*** Data provided Section Begins ***
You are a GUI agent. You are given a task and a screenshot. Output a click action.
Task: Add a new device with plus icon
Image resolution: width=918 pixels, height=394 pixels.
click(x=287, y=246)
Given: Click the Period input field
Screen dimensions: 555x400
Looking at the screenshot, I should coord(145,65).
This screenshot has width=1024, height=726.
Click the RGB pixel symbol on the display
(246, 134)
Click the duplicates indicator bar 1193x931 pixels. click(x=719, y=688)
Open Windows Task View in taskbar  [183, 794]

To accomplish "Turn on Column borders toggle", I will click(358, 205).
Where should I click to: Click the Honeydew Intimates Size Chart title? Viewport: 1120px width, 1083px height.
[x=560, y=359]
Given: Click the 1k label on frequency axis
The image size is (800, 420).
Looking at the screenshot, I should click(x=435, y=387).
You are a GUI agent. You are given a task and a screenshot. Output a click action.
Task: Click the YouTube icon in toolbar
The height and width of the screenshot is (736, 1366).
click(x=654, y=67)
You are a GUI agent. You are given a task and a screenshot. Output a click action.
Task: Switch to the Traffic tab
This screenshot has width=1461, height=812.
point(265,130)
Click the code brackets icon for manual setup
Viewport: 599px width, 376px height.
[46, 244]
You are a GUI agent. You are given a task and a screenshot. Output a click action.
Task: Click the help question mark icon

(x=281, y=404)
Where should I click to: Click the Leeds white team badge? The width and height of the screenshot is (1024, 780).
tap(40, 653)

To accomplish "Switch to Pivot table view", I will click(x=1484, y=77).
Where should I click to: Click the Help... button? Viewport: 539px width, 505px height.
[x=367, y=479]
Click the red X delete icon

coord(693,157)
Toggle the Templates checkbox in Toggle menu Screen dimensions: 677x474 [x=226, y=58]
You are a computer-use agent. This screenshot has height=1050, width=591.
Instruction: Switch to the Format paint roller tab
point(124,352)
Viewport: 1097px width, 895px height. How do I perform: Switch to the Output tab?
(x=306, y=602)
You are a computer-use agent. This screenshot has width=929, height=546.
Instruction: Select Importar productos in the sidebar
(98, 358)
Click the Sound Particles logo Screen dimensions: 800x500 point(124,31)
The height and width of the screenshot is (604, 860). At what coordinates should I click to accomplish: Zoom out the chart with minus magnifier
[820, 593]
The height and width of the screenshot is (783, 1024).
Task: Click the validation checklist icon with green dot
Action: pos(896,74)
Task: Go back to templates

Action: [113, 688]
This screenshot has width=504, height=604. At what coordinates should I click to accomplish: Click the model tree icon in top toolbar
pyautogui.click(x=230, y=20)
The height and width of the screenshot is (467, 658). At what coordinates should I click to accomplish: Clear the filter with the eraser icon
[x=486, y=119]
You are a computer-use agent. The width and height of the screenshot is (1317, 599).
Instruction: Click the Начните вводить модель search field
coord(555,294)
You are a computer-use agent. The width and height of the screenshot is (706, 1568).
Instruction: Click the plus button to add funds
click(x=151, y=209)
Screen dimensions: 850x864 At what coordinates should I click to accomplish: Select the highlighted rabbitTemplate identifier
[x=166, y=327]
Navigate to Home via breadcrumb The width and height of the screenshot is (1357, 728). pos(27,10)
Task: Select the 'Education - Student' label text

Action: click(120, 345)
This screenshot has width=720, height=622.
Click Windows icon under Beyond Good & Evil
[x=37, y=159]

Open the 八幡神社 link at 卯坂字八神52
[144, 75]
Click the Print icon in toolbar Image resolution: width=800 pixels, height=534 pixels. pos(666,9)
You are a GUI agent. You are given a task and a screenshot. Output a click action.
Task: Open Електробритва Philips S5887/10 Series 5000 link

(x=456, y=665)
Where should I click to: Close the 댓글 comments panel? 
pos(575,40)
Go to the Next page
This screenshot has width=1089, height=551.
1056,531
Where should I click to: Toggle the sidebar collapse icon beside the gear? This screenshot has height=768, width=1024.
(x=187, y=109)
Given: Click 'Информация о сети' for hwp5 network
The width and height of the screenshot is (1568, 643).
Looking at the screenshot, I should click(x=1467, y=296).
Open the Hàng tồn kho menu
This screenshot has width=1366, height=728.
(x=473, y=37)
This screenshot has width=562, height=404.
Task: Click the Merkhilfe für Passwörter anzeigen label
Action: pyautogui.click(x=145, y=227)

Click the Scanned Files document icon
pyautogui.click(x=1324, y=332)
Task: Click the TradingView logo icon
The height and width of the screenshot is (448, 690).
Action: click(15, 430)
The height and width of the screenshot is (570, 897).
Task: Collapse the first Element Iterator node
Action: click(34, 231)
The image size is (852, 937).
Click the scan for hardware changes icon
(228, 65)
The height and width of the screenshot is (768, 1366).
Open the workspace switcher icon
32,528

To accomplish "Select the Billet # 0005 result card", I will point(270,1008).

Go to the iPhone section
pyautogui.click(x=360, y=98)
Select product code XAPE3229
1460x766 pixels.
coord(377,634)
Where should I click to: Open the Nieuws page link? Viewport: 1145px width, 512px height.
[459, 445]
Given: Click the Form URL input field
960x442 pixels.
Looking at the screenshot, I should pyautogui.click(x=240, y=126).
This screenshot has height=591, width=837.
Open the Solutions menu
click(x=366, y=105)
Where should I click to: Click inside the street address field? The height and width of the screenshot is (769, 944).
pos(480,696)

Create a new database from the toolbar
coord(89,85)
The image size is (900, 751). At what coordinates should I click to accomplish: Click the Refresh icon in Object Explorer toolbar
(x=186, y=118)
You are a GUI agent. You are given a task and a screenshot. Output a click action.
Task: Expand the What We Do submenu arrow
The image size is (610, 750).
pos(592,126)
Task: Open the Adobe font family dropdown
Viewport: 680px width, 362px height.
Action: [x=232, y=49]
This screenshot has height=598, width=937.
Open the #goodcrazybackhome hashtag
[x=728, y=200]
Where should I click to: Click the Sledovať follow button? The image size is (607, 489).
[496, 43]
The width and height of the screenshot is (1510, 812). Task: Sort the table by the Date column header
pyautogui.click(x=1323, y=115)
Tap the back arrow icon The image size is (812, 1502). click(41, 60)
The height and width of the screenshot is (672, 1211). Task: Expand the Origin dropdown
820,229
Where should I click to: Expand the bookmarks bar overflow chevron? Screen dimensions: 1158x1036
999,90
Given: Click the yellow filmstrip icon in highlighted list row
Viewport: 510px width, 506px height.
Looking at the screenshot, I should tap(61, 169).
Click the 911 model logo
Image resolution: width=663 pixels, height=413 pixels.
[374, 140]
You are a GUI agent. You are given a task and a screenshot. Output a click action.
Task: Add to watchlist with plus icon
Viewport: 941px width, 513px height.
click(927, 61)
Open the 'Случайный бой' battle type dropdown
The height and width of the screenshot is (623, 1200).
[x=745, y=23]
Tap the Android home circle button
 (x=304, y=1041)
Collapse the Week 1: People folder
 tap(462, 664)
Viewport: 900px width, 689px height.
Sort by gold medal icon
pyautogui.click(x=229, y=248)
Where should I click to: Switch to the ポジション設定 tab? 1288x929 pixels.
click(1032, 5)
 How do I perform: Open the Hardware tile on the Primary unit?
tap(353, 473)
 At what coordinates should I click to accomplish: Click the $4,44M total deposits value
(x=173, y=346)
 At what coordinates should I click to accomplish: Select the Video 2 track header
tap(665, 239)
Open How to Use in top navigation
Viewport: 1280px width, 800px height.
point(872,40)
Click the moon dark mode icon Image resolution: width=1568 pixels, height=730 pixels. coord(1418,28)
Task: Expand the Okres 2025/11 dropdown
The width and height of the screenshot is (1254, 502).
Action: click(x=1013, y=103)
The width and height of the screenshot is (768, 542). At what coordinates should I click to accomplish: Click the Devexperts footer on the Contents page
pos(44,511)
*** Data provided Section Ends ***
* Work item
Output each line of the entries exactly, so that nothing is lost.

* Answer below
You are a GUI agent. You are given a task and a screenshot. Output a click action.
Task: Add a new device with plus icon
Image resolution: width=918 pixels, height=394 pixels.
click(x=287, y=246)
Given: Click the Period input field
Screen dimensions: 555x400
Looking at the screenshot, I should coord(145,65).
This screenshot has width=1024, height=726.
Click the RGB pixel symbol on the display
(246, 134)
Click the duplicates indicator bar 1193x931 pixels. click(x=719, y=688)
Open Windows Task View in taskbar  [183, 794]

To accomplish "Turn on Column borders toggle", I will click(358, 205).
Where should I click to: Click the Honeydew Intimates Size Chart title? Viewport: 1120px width, 1083px height.
[x=560, y=359]
Given: Click the 1k label on frequency axis
The image size is (800, 420).
Looking at the screenshot, I should click(x=435, y=387).
You are a GUI agent. You are given a task and a screenshot. Output a click action.
Task: Click the YouTube icon in toolbar
The height and width of the screenshot is (736, 1366).
click(x=654, y=67)
You are a GUI agent. You are given a task and a screenshot. Output a click action.
Task: Switch to the Traffic tab
This screenshot has width=1461, height=812.
point(265,130)
Click the code brackets icon for manual setup
Viewport: 599px width, 376px height.
[46, 244]
You are a GUI agent. You are given a task and a screenshot. Output a click action.
Task: Click the help question mark icon

(x=281, y=404)
Where should I click to: Click the Leeds white team badge? The width and height of the screenshot is (1024, 780).
tap(40, 653)

To accomplish "Switch to Pivot table view", I will click(x=1484, y=77).
Where should I click to: Click the Help... button? Viewport: 539px width, 505px height.
[x=367, y=479]
Click the red X delete icon

coord(693,157)
Toggle the Templates checkbox in Toggle menu Screen dimensions: 677x474 [x=226, y=58]
You are a computer-use agent. This screenshot has height=1050, width=591.
Instruction: Switch to the Format paint roller tab
point(124,352)
Viewport: 1097px width, 895px height. How do I perform: Switch to the Output tab?
(x=306, y=602)
You are a computer-use agent. This screenshot has width=929, height=546.
Instruction: Select Importar productos in the sidebar
(98, 358)
Click the Sound Particles logo Screen dimensions: 800x500 point(124,31)
The height and width of the screenshot is (604, 860). At what coordinates should I click to accomplish: Zoom out the chart with minus magnifier
[820, 593]
The height and width of the screenshot is (783, 1024).
Task: Click the validation checklist icon with green dot
Action: pos(896,74)
Task: Go back to templates

Action: [113, 688]
This screenshot has width=504, height=604. At what coordinates should I click to accomplish: Click the model tree icon in top toolbar
pyautogui.click(x=230, y=20)
The height and width of the screenshot is (467, 658). At what coordinates should I click to accomplish: Clear the filter with the eraser icon
[x=486, y=119]
You are a computer-use agent. The width and height of the screenshot is (1317, 599).
Instruction: Click the Начните вводить модель search field
coord(555,294)
You are a computer-use agent. The width and height of the screenshot is (706, 1568).
Instruction: Click the plus button to add funds
click(x=151, y=209)
Screen dimensions: 850x864 At what coordinates should I click to accomplish: Select the highlighted rabbitTemplate identifier
[x=166, y=327]
Navigate to Home via breadcrumb The width and height of the screenshot is (1357, 728). pos(27,10)
Task: Select the 'Education - Student' label text

Action: click(120, 345)
This screenshot has width=720, height=622.
Click Windows icon under Beyond Good & Evil
[x=37, y=159]

Open the 八幡神社 link at 卯坂字八神52
[144, 75]
Click the Print icon in toolbar Image resolution: width=800 pixels, height=534 pixels. pos(666,9)
You are a GUI agent. You are given a task and a screenshot. Output a click action.
Task: Open Електробритва Philips S5887/10 Series 5000 link

(x=456, y=665)
Where should I click to: Close the 댓글 comments panel? 
pos(575,40)
Go to the Next page
This screenshot has width=1089, height=551.
1056,531
Where should I click to: Toggle the sidebar collapse icon beside the gear? This screenshot has height=768, width=1024.
(x=187, y=109)
Given: Click 'Информация о сети' for hwp5 network
The width and height of the screenshot is (1568, 643).
Looking at the screenshot, I should click(x=1467, y=296).
Open the Hàng tồn kho menu
This screenshot has width=1366, height=728.
(x=473, y=37)
This screenshot has width=562, height=404.
Task: Click the Merkhilfe für Passwörter anzeigen label
Action: pyautogui.click(x=145, y=227)

Click the Scanned Files document icon
pyautogui.click(x=1324, y=332)
Task: Click the TradingView logo icon
The height and width of the screenshot is (448, 690).
Action: click(15, 430)
The height and width of the screenshot is (570, 897).
Task: Collapse the first Element Iterator node
Action: click(34, 231)
The image size is (852, 937).
Click the scan for hardware changes icon
(228, 65)
The height and width of the screenshot is (768, 1366).
Open the workspace switcher icon
32,528

To accomplish "Select the Billet # 0005 result card", I will point(270,1008).

Go to the iPhone section
pyautogui.click(x=360, y=98)
Select product code XAPE3229
1460x766 pixels.
coord(377,634)
Where should I click to: Open the Nieuws page link? Viewport: 1145px width, 512px height.
[459, 445]
Given: Click the Form URL input field
960x442 pixels.
Looking at the screenshot, I should pyautogui.click(x=240, y=126).
This screenshot has height=591, width=837.
Open the Solutions menu
click(x=366, y=105)
Where should I click to: Click inside the street address field? The height and width of the screenshot is (769, 944).
pos(480,696)

Create a new database from the toolbar
coord(89,85)
The image size is (900, 751). At what coordinates should I click to accomplish: Click the Refresh icon in Object Explorer toolbar
(x=186, y=118)
You are a GUI agent. You are given a task and a screenshot. Output a click action.
Task: Expand the What We Do submenu arrow
The image size is (610, 750).
pos(592,126)
Task: Open the Adobe font family dropdown
Viewport: 680px width, 362px height.
Action: [x=232, y=49]
This screenshot has height=598, width=937.
Open the #goodcrazybackhome hashtag
[x=728, y=200]
Where should I click to: Click the Sledovať follow button? The image size is (607, 489).
[496, 43]
The width and height of the screenshot is (1510, 812). Task: Sort the table by the Date column header
pyautogui.click(x=1323, y=115)
Tap the back arrow icon The image size is (812, 1502). click(41, 60)
The height and width of the screenshot is (672, 1211). Task: Expand the Origin dropdown
820,229
Where should I click to: Expand the bookmarks bar overflow chevron? Screen dimensions: 1158x1036
999,90
Given: Click the yellow filmstrip icon in highlighted list row
Viewport: 510px width, 506px height.
Looking at the screenshot, I should tap(61, 169).
Click the 911 model logo
Image resolution: width=663 pixels, height=413 pixels.
[374, 140]
You are a GUI agent. You are given a task and a screenshot. Output a click action.
Task: Add to watchlist with plus icon
Viewport: 941px width, 513px height.
click(927, 61)
Open the 'Случайный бой' battle type dropdown
The height and width of the screenshot is (623, 1200).
[x=745, y=23]
Tap the Android home circle button
 (x=304, y=1041)
Collapse the Week 1: People folder
 tap(462, 664)
Viewport: 900px width, 689px height.
Sort by gold medal icon
pyautogui.click(x=229, y=248)
Where should I click to: Switch to the ポジション設定 tab? 1288x929 pixels.
click(1032, 5)
 How do I perform: Open the Hardware tile on the Primary unit?
tap(353, 473)
 At what coordinates should I click to accomplish: Click the $4,44M total deposits value
(x=173, y=346)
 At what coordinates should I click to accomplish: Select the Video 2 track header
tap(665, 239)
Open How to Use in top navigation
Viewport: 1280px width, 800px height.
point(872,40)
Click the moon dark mode icon Image resolution: width=1568 pixels, height=730 pixels. coord(1418,28)
Task: Expand the Okres 2025/11 dropdown
The width and height of the screenshot is (1254, 502).
Action: click(x=1013, y=103)
The width and height of the screenshot is (768, 542). At what coordinates should I click to accomplish: Click the Devexperts footer on the Contents page
pos(44,511)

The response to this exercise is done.